#### WHAT YOU HAVE TO DO:
Can you turn the lines of the items below, from the line containing "35) in the screenshot?" through the line containing "In order to click on strikethrough", into a JSON list of strings with one string per line and no blank lines?

#### SUPPLIED MATERIAL:
* * * * * * * * *
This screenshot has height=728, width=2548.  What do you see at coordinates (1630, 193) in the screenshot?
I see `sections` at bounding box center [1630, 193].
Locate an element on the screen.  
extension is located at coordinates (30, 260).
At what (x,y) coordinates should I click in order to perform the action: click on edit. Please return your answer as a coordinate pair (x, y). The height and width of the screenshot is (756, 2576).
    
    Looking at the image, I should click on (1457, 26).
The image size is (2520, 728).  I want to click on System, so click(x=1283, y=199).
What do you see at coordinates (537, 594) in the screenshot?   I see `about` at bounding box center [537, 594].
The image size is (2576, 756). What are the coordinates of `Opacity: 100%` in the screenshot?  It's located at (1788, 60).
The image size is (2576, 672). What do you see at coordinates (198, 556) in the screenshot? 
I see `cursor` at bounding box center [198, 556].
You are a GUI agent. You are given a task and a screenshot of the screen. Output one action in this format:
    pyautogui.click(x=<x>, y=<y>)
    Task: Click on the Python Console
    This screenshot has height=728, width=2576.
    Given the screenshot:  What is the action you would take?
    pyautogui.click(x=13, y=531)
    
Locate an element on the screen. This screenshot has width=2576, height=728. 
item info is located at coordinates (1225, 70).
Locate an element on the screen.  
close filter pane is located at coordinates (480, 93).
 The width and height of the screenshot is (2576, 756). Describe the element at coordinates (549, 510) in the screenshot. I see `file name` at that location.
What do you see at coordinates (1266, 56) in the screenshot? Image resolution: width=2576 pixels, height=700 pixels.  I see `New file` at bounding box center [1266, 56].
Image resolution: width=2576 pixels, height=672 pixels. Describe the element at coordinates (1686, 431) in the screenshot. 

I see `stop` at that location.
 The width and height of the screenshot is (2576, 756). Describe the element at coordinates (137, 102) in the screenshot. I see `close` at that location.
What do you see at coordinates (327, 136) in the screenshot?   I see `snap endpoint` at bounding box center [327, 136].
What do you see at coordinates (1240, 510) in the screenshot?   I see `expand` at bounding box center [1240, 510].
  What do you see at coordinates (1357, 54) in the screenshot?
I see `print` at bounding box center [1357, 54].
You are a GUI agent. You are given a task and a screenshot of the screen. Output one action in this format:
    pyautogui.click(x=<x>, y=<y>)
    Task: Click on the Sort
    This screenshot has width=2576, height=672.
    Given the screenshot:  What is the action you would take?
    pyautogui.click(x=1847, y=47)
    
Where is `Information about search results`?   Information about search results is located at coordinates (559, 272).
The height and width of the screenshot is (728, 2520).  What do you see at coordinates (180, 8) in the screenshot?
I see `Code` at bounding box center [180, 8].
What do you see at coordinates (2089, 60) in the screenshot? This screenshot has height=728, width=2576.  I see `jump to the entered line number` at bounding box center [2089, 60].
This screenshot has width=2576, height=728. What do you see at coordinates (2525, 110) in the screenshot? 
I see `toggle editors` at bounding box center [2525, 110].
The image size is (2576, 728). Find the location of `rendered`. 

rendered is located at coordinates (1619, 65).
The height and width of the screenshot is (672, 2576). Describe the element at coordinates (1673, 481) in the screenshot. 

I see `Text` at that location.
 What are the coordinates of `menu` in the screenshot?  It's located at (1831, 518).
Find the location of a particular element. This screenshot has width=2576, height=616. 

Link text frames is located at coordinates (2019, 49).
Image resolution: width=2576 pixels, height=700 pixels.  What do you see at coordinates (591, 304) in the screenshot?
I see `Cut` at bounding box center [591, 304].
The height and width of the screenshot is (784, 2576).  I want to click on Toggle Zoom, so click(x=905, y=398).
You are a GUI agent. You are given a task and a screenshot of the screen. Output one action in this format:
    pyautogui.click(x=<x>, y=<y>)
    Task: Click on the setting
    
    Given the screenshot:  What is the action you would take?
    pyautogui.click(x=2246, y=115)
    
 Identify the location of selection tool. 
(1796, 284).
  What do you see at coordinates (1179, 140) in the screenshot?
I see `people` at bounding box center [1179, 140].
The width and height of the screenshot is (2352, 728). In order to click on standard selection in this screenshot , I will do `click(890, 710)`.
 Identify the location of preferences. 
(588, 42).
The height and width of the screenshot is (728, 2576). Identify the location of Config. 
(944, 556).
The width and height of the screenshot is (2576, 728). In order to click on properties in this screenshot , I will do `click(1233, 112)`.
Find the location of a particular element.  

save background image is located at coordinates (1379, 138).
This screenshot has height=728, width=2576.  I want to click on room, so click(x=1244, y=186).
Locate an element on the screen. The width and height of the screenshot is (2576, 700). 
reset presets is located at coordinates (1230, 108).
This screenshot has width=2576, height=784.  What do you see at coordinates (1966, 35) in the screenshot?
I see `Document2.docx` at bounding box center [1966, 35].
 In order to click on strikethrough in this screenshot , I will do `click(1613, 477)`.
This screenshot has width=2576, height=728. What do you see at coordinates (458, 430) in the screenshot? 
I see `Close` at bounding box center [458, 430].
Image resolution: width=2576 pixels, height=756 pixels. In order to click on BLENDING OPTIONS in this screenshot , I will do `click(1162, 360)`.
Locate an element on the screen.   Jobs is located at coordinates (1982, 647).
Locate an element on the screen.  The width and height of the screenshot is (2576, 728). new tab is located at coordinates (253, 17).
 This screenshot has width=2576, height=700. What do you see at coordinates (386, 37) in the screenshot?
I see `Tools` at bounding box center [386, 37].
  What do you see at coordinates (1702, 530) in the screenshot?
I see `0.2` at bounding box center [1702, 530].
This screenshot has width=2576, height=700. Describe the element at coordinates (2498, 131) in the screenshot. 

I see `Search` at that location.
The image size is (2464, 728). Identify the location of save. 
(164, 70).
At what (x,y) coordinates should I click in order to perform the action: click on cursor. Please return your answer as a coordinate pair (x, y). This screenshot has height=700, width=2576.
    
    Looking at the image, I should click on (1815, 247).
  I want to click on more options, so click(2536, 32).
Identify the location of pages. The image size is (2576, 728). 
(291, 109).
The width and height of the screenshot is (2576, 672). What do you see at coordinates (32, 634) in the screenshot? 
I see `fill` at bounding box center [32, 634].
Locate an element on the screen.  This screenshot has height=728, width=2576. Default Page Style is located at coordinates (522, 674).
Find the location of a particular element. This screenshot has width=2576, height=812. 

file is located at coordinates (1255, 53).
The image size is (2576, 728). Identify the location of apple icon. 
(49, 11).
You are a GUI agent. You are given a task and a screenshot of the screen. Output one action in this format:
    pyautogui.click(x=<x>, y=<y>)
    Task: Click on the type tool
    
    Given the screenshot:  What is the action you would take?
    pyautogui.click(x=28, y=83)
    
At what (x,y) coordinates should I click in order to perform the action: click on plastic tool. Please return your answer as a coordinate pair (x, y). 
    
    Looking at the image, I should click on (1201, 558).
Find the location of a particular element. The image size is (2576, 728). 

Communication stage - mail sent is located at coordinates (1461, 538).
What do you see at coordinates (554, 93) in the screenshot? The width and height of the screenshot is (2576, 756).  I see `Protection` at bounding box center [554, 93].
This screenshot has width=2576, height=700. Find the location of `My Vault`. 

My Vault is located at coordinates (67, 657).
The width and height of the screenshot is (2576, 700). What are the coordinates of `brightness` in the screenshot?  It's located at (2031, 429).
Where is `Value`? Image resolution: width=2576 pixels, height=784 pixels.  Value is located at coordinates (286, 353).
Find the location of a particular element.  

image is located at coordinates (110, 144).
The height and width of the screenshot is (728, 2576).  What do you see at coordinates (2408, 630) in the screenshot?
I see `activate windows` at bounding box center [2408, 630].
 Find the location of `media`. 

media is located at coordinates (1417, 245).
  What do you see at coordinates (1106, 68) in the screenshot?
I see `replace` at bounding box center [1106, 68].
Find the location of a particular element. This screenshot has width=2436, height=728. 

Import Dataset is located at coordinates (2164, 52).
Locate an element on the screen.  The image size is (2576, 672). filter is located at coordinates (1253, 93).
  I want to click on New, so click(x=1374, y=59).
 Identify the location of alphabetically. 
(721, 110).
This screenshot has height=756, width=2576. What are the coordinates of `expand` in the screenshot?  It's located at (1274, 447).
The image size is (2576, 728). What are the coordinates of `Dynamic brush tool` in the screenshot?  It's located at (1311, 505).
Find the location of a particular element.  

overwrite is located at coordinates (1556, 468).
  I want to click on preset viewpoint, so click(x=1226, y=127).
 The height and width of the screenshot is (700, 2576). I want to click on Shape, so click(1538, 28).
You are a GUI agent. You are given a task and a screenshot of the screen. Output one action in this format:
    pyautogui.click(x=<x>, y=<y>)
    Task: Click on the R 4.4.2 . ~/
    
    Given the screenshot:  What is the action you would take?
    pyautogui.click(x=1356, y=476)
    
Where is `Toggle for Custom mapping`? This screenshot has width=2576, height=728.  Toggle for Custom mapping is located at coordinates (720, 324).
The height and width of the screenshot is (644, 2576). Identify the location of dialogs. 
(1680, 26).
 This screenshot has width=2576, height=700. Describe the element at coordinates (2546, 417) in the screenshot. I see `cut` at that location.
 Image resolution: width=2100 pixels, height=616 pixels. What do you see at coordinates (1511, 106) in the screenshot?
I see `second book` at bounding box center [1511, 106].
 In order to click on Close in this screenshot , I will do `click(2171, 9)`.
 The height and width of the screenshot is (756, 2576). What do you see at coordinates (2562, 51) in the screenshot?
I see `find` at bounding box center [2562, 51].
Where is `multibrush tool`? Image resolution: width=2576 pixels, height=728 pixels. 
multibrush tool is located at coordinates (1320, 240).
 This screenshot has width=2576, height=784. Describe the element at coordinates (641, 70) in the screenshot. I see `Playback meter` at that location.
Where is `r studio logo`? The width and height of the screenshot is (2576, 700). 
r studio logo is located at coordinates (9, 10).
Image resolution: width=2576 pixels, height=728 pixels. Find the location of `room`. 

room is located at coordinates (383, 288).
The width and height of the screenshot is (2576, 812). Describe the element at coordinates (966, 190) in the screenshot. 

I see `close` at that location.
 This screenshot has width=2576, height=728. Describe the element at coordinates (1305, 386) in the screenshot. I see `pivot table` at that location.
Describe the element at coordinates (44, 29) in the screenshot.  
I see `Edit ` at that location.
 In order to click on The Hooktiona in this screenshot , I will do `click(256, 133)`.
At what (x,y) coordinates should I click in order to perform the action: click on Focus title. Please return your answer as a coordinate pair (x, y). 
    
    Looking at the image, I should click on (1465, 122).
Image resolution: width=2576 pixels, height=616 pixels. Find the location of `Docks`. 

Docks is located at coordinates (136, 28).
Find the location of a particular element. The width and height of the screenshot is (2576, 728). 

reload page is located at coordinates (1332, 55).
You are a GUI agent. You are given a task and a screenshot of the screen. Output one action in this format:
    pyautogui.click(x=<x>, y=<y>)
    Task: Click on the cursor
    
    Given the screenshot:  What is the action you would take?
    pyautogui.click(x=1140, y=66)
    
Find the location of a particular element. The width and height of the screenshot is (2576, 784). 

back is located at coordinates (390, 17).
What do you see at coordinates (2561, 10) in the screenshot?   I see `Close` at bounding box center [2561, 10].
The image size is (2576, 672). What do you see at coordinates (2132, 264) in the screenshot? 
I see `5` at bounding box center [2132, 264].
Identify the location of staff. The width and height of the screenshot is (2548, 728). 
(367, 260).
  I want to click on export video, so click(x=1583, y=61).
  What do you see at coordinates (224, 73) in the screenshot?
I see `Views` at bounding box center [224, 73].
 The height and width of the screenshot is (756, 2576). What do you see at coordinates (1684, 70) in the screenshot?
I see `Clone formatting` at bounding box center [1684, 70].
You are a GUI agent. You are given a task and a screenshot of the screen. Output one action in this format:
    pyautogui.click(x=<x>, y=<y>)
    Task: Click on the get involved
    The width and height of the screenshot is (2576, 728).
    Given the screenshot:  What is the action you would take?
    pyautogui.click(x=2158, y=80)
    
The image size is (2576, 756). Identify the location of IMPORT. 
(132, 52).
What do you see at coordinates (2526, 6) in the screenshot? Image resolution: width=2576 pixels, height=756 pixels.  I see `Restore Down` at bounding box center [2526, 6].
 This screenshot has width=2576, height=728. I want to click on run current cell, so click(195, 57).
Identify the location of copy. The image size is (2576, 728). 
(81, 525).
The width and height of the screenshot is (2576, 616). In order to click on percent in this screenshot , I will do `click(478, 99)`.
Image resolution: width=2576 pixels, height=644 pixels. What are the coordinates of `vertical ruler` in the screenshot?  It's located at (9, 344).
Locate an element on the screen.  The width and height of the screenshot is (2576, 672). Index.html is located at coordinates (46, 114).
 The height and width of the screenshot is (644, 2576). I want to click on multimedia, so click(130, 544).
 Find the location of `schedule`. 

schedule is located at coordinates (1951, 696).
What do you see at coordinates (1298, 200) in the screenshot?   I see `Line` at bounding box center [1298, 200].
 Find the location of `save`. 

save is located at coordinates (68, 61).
* * * * * * * * *
#### WORKED ANSWER:
[
  "This screenshot has width=2576, height=784.  What do you see at coordinates (1966, 35) in the screenshot?",
  "I see `Document2.docx` at bounding box center [1966, 35].",
  " In order to click on strikethrough in this screenshot , I will do `click(1613, 477)`."
]